It is summer salad time! One of my favorite food writers, David Lebovitz was just in Israel and wrote about Israeli Salad. I make an Israeli Salad as well, though very different (and way less sophisticated) than David’s, and thought I would share the recipe for this simple RV-kitchen-friendly salad. Due to a basket of super-ripe heirloom tomatoes I found at the market this week, Israeli Salad was on our Shabbat menu.
This salad is served all over the Mediterranean, with all sorts of versions. The main ingredients – tomatoes, cucumbers, peppers and onion – are also used in a Greek Salad and are star in the gazpacho of Spain. The big difference is the vegetables in an “Israeli Salad” are diced very small and the dressing often uses sumac powder of Zatar seasoning. The salad is eaten throughout the day in Israel – breakfast to dinner – and can also be stuffed inside pita bread.
In Israel, this dish is just called “salad”.
Sumac powder is the crushed berry from the sumac flower and is a very common spice in the Middle East and Mediterranean – especially Turkey and Lebanon. Sumac is also found in Zatar, a seasoning mélange of sumac, thyme, sesame seeds and salt. Sumac powder can be found at better supermarkets, Middle Eastern markets or you can order sumac from Amazon.com or Penzys Spices.
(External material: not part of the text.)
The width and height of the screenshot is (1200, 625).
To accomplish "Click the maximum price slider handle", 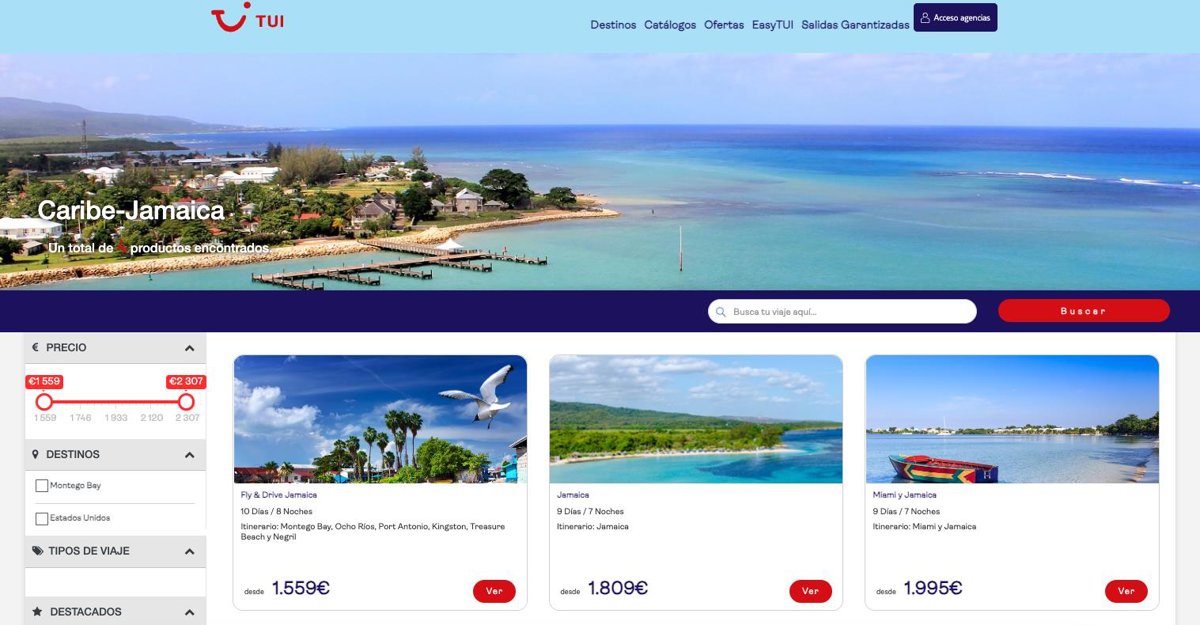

There are no rules here. The Mossad will not zip-line into your kitchen if you add a chopped jalapeno, or dill, or a little cheese, nuts, grains or use two cloves of garlic.
I used one red and one yellow heirloom tomato, so the salad was especially pretty.
3 Tablespoon fresh lemon juice
3 Tablespoons extra virgin olive oil, best quality you can find
1 teaspoon Kosher Salt
1 teaspoon sumac powder
A few turns of the pepper grinder, or to taste
1 clove minced garlic
2 large firm-ripe tomatoes, chopped fine, about 2 cups
Half an English cucumber, do not peel, chopped fine, about 1 cup
One red bell pepper, seeded and chopped fine, about one cup
Half of a red onion, chopped fine, about ½ cup
3 Tablespoons finely chopped fresh mint leaves
One large handful flat-leaf parsley, coarsely chopped
Whisk the dressing ingredients together in a small bowl. Set aside. Chop the tomatoes, cucumber, pepper, onion and herbs. Place in a salad bowl and pour the dressing over and gently toss to evenly coat the vegetables with the dressing. Serves 4.
For lunch, serve Israeli salad over a bed of greens – yes a salad on top of salad! Or mound the salad over avocado halves. It is also great with grilled meats, or with eggs.
Until my next update, I remain, your healthy correspondent.